Nowhere is this more evident than in Karachi, Pakistan’s most populous city, with a daily shortage of hundreds of millions of gallons of water. Despite this, water is consistently low priced: usage is unmeasured and many resources are unregulated.

Concerned about the future of water in the city, Rehman started working for AquaAgro, a technology startup founded in 2016. The company’s proposition was simple: use data to help farmers make better choices about irrigation schedules. Its devices, which include a solar-powered box and a thumb-sized soil meter, can monitor weather conditions such as temperature, humidity and pressure, and measure the moisture content of soil. All of the data was uploaded to a portal, and then farmers received mobile alerts telling them when to water their crops.
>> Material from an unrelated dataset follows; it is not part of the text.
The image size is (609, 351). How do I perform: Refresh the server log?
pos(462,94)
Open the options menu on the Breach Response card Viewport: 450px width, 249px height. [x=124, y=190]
Crop yield increased 35% and water use decreased 50% on AquaAgro’s pilot farms. But when Rehman and his colleagues reached out to farmers about their products, they found that few people cared. “It wasn’t a viable financial model,” Rehman says. “Farmers were not motivated to reduce their water consumption because the price of water was so cheap.”

“It’s like a competition where everybody loses in the end.”

However, water is no longer as abundant a resource as it used to be. Farms in the Karachi region that rely on groundwater to grow their crops now use everything from sewage to water trucks to stolen surface water. Karachi’s main water utility complains that much of the city’s water is stolen from a 3,200-mile canal system that delivers water from a lake about two hours outside of the city. “There is a general perception that water is being used without permission by people on farms, amusement parks and informal settlements,” says Farhan Anwar, a Karachi-based city planner. However, he adds, “documentation is hard to find.”

Rehman hoped AquaAgro could help with Karachi’s water crisis. If the farms in the city used less water, maybe there would be some leftover for his children and his children’s children. But at the end of 2019, the team at AquaAgro concluded that their product may never be profitable. Their funding dried up and they soon dispersed.